120 gr taze yeşil biber

260 gr arpacık

taze turp 5 adet

Tatmak için karışık salata otları

Prosedür:

Amberjack'i fileto haline getirerek temizleyin, parçalara ayırın ve her türlü bakteriyi ortadan kaldırmak için yüksek soğutma yapın, -30 derecede 24 saat boyunca şok soğutma döngüsü tercih edilir.

Daha sonra buzunu çözüp 3 cm yüksekliğinde ve 5 cm genişliğinde dilimler yapın ve streç film ile buzdolabında saklayın.

Ponzu sosu için sake ve mirin flambe edilerek alkollü kısmı alınır, portakallar sıkılır ve beyaz kısımlar olmadan kabukları bir kenara alınır; tüm malzemeleri bir kaba ekleyin ve 24 saat bekletin.

Sonra çok ince bir süzgeçle süzün ve buzdolabında saklayın, yeşil biberi ikiye bölün ve çekirdeklerini ve beyaz kısımlarını çıkarın, çok küçük küpler halinde doğrayın, arpacık soğanı doğrayın ve karıştırın (her zaman buzdolabında saklayın).

Turpları temizleyip ince dilimleyin, su ve buza koyun.

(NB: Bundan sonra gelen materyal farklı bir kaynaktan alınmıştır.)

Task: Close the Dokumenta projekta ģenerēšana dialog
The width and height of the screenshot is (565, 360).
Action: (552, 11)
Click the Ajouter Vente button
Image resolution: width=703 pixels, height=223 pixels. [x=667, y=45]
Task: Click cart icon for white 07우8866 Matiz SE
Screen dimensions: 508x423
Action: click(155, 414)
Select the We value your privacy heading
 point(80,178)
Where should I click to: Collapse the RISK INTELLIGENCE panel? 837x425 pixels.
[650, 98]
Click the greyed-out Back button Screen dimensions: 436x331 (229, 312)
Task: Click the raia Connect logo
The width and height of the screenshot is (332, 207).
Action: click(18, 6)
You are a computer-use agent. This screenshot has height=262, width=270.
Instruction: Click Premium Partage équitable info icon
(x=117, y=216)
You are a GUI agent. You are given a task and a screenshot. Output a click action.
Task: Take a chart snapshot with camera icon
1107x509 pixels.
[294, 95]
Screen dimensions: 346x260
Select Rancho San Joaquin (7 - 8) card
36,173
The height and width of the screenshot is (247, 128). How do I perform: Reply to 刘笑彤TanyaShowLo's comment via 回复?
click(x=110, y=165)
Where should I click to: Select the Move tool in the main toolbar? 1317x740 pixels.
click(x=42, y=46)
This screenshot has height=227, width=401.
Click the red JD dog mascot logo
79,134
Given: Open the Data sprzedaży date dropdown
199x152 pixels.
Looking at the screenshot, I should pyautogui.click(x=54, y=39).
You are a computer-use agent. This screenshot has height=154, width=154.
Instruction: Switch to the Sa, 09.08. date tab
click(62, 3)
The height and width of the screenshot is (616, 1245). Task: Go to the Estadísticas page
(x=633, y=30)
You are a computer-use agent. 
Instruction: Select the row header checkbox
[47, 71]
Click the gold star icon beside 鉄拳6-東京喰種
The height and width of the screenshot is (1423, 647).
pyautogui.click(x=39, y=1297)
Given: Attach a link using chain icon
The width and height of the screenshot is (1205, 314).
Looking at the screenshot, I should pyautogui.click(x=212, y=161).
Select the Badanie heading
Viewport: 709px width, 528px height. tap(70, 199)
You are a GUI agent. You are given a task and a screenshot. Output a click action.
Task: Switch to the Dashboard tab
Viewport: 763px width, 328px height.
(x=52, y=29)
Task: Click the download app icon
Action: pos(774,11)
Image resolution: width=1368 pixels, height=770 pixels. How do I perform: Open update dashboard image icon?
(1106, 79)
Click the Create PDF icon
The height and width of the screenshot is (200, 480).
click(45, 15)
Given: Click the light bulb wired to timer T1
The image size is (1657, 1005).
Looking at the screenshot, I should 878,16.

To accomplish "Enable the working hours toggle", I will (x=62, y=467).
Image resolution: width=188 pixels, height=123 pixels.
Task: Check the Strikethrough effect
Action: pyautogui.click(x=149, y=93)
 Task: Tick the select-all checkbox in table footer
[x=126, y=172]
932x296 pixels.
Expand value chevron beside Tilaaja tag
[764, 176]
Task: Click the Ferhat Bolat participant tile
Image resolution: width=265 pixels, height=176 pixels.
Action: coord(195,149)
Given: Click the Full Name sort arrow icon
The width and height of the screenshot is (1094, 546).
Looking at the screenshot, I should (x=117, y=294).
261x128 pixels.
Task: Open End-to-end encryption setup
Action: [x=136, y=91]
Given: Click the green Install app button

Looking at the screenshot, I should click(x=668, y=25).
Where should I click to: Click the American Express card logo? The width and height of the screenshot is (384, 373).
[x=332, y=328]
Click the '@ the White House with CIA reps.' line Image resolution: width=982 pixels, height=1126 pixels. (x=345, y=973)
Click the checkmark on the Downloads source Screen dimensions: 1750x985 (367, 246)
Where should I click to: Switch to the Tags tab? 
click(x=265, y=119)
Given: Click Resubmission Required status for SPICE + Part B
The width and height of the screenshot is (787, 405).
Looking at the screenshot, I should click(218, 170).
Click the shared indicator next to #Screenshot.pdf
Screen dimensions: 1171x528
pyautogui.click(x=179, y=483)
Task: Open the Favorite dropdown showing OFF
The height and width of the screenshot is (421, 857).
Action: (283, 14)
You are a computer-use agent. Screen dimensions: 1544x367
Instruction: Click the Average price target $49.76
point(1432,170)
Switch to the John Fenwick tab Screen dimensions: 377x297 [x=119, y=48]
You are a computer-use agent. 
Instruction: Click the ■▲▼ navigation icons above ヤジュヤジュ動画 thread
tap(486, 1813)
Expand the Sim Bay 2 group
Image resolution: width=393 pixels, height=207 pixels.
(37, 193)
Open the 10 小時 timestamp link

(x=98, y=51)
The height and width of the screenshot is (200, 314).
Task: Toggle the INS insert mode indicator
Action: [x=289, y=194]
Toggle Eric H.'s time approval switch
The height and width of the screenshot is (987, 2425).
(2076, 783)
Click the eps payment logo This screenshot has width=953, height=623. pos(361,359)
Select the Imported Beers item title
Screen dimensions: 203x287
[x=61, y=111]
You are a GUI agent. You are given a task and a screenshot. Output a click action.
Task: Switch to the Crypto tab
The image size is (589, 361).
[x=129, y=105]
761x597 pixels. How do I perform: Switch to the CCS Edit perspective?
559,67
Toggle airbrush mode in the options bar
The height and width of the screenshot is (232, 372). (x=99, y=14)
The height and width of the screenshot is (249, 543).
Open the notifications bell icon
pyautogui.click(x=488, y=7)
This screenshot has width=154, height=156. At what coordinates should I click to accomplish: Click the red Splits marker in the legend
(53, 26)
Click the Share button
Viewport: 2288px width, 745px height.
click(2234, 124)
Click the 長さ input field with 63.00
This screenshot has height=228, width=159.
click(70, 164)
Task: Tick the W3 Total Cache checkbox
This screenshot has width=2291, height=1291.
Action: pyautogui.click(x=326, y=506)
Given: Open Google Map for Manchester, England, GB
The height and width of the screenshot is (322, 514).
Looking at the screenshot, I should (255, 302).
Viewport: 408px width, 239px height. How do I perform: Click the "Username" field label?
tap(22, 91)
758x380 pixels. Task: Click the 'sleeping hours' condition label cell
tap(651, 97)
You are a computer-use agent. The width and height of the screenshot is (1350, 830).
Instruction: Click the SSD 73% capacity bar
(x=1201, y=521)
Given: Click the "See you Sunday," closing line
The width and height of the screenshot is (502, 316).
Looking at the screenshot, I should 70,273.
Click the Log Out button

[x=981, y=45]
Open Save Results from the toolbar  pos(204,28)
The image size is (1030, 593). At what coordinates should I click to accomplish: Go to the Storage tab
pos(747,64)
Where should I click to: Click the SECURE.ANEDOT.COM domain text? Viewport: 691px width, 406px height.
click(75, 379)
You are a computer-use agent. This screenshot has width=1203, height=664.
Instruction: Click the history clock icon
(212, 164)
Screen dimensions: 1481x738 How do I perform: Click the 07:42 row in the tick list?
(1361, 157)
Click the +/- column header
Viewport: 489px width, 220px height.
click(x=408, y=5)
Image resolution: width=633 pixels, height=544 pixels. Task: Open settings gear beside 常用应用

Tarla otlarını temizleyin ve tazeliğini koruyabilmesi için ıslak kağıtla buzdolabında saklayın.

Plaka uygulaması:

Tabanlı düz bir tabak alın, arzuya göre 7 dilim kehribar koyun, her dilime bir tatlı kaşığı kırmızı biber ve arpacık soğanı karışımımızdan koyun, her dilimin üzerine bir dilim turp koyun, dokunmamaya dikkat ederek ponzu sosu dökerek bitirin. amberjack dilimleri.

Hem dekoratif hem de zevkli bir işleve sahip olacak bitkileri ekleyerek bitirin.